She's Price(d)less: The economics of the gender pay gap

She's Price(d)less: The economics of the gender pay gap

Despite recent improvements, gender pay gaps persist in Australia. Much attention has been dedicated to increasing awareness of gender pay inequity. However, there is little evidence about the factors driving the gap and how these have changed over time. Whilst the issues are complex, this evidence is critical in measuring progress and holding ourselves accountable for driving change.

Steven Casey

Partner, Policy, Programs & Evaluation

KPMG Australia

Illustration of gold coins balancing on a set of scales

Ten years on, the 2019 update of She’s Price(d)less: the economics of the gender pay gap builds on the evidence base of the 2009 and 2016 reports using data from the 2017 Household, Income and Labour Dynamics in Australia Survey.

The 2019 report examines changes in the factors that contribute to gender pay gaps. It uses an enhanced methodology that considers a wider range of potential drivers of factors on the gender pay gap and accounts for the possible effects of ageing in the HILDA cohort. It also highlights the potential impacts on the economy of closing components of the gender pay gap.

Critically, gender discrimination continues to be the single largest factor contributing to the gender pay gap, growing from 29 percent to 39 percent of the gap between 2014 and 2017.

Factors relating to family and care including years not working due to interruptions, part-time employment and unpaid care and work together account for a further 39 percent of the 2017 gender pay gap.

Industrial and occupational segregation continue to be a significant driver of the gender pay gap, together accounting for 17 percent of the 2017 gender pay gap.

Drivers of the gender pay gap

Drivers of the gender pay gap infographic

Note: The chart shows the contribution of the various drivers modelled to the gender pay gap between 2014 and 2017. A decrease in the contribution of a factor to the gender pay gap does not necessarily indicate that the value or nature of the underlying factor has changed, rather, that its significance in driving differences in pay has diminished. The 2014 results presented here are not directly comparable with the 2014 results reported in our 2016 report due to an expanded methodology and change in sample size.

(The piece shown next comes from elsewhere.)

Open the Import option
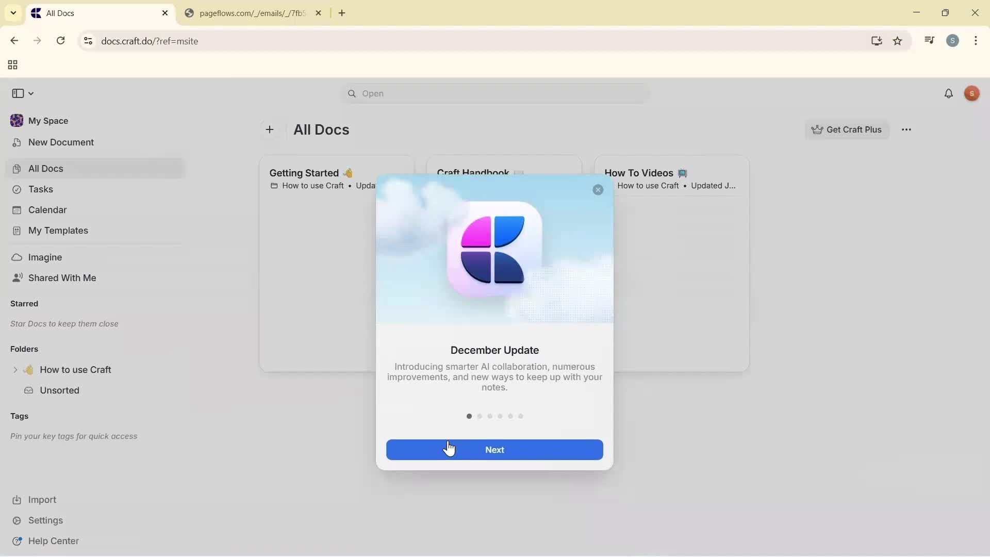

Source: KPMG analysis of the Household, Income and Labour Dynamics in Australia Survey, Wave 14, and Wave 17 (HILDA Survey).

2016 report

In preparing the 2019 report, an error was identified in the way that KPMG presented the results for part-time employment and industrial and occupational segregation in the 2016 report. The methodology and aggregate results remain unchanged. The full report includes an explanatory addendum.